[Task goal] Of all the lines below, return only those starting with the line holding "492x477 pixels. How" and going on through the line holding "Task: Click the 1元会员 promotion badge", exactly as written.
*** Opening Data supplied ***
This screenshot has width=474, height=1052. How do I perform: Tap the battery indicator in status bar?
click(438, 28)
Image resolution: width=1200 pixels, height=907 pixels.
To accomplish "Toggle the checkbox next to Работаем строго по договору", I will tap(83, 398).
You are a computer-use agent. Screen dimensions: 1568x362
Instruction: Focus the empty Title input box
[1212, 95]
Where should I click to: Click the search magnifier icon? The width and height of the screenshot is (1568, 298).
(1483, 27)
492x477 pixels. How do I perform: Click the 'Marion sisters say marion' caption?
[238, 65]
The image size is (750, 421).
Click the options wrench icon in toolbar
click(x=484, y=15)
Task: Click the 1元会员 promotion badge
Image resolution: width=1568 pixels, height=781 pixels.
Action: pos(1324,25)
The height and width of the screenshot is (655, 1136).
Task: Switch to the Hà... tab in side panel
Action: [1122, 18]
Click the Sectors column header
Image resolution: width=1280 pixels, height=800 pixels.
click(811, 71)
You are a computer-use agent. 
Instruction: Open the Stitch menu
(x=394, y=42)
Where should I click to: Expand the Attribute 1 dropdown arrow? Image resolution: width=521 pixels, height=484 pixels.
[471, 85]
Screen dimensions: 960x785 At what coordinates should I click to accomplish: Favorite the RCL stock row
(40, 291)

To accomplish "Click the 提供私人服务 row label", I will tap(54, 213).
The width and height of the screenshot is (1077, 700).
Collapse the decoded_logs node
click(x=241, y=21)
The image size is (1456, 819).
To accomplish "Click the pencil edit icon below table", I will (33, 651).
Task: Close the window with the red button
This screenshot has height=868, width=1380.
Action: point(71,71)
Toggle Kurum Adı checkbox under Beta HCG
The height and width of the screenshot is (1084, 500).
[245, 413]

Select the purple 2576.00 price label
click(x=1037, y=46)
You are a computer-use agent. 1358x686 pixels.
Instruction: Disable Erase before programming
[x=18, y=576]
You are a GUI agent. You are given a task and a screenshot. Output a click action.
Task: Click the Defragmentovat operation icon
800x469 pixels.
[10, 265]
*** Closing Data supplied ***
[Written solution]
492x477 pixels. How do I perform: Click the 'Marion sisters say marion' caption?
[238, 65]
The image size is (750, 421).
Click the options wrench icon in toolbar
click(x=484, y=15)
Task: Click the 1元会员 promotion badge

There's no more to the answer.